Records from a dataset
- Opening Delimiter -

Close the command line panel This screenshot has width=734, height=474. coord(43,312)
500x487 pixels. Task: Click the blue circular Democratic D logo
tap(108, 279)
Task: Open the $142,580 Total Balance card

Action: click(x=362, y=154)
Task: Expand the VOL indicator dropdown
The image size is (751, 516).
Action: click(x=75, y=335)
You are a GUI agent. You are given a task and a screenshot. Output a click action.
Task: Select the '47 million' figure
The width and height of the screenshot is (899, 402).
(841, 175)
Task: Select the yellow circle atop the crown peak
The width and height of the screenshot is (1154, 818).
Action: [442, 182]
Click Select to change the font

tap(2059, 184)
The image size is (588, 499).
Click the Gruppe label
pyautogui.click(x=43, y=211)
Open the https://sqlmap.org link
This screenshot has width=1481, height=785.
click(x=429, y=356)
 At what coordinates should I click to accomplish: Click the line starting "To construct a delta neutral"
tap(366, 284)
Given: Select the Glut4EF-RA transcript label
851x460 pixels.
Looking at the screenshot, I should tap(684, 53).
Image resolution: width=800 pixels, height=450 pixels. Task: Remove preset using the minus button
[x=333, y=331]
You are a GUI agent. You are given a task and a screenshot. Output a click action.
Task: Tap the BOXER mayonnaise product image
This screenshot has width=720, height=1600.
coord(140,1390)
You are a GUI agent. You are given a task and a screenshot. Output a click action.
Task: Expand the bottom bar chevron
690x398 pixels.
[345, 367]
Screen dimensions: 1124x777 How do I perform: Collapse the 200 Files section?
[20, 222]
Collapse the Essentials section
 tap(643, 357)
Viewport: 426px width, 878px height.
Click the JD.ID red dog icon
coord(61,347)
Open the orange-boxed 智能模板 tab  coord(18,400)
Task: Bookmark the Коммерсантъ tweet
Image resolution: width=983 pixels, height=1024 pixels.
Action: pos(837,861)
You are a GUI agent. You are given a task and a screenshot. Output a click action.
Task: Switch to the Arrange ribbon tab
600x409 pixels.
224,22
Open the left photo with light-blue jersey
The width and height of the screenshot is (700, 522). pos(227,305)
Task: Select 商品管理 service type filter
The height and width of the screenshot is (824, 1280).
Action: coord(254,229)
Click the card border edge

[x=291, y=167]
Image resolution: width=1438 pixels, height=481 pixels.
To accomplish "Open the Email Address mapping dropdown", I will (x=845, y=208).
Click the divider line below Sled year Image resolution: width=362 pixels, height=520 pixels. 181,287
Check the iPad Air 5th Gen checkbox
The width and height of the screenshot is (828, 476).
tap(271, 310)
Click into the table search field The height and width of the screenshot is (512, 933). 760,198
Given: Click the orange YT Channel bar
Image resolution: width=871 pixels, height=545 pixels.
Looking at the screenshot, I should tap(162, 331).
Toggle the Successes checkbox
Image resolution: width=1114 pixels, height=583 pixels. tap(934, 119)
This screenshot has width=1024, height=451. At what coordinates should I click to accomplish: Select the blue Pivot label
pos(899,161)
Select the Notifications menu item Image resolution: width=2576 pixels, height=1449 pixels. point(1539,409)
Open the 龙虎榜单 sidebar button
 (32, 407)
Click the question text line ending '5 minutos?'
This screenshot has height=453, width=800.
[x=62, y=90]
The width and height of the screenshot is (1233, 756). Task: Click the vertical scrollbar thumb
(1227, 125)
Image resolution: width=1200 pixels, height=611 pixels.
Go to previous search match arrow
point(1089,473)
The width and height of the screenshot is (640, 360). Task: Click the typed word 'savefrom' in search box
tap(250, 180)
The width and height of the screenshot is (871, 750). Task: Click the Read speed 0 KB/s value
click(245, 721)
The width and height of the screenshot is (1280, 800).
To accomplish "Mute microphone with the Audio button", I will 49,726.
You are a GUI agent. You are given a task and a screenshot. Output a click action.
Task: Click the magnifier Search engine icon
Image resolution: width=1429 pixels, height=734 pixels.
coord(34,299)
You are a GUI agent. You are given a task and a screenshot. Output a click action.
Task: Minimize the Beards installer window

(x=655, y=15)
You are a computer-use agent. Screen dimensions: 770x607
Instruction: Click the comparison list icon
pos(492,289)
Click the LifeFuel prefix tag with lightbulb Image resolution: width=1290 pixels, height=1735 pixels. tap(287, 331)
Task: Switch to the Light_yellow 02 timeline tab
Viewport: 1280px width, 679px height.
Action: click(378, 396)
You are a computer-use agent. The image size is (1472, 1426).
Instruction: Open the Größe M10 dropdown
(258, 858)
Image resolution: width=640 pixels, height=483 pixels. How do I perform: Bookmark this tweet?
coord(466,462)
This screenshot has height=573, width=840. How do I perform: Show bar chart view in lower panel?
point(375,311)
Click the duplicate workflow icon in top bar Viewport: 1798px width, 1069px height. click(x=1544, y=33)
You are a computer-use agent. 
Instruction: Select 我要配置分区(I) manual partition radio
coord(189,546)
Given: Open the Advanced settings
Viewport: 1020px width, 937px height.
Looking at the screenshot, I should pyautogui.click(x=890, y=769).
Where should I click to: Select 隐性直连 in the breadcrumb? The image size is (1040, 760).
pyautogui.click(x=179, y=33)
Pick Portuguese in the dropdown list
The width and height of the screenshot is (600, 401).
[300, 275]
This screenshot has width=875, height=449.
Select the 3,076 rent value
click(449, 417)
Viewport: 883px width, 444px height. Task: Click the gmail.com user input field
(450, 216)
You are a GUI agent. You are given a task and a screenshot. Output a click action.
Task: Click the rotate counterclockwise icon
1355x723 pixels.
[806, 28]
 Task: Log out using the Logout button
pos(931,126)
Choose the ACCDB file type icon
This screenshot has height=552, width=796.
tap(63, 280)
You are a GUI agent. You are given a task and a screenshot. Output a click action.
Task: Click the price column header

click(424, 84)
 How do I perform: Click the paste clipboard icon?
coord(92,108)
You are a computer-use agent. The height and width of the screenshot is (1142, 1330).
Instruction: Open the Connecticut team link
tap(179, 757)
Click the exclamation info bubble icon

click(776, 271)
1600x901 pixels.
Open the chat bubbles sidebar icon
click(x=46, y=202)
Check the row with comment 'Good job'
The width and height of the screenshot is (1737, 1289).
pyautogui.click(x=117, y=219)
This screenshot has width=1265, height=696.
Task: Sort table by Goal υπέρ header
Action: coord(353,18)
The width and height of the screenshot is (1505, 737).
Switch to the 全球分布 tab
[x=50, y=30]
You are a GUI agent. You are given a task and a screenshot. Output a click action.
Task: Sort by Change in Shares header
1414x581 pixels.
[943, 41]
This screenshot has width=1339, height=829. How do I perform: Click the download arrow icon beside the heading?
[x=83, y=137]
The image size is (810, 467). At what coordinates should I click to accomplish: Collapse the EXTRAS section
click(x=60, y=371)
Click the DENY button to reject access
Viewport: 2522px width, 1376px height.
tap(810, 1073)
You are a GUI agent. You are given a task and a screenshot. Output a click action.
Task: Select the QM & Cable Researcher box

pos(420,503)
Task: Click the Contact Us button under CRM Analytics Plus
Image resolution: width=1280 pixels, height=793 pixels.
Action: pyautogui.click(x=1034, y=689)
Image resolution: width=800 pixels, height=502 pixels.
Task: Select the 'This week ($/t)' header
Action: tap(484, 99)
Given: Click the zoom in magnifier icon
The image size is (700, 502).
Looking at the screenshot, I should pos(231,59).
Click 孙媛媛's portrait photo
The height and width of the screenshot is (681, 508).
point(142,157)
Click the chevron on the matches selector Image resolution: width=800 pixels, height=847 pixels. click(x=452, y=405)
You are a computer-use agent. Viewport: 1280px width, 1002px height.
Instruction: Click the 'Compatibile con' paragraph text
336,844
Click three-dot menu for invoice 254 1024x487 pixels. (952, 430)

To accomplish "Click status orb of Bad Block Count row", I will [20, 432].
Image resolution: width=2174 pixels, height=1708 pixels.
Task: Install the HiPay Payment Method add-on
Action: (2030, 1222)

- Closing Delimiter -

(What is expected):
Only lines holding the word "magnifier" are wanted, so copy each of them from the records above.

(Answer for this exercise):
Task: Click the magnifier Search engine icon
Given: Click the zoom in magnifier icon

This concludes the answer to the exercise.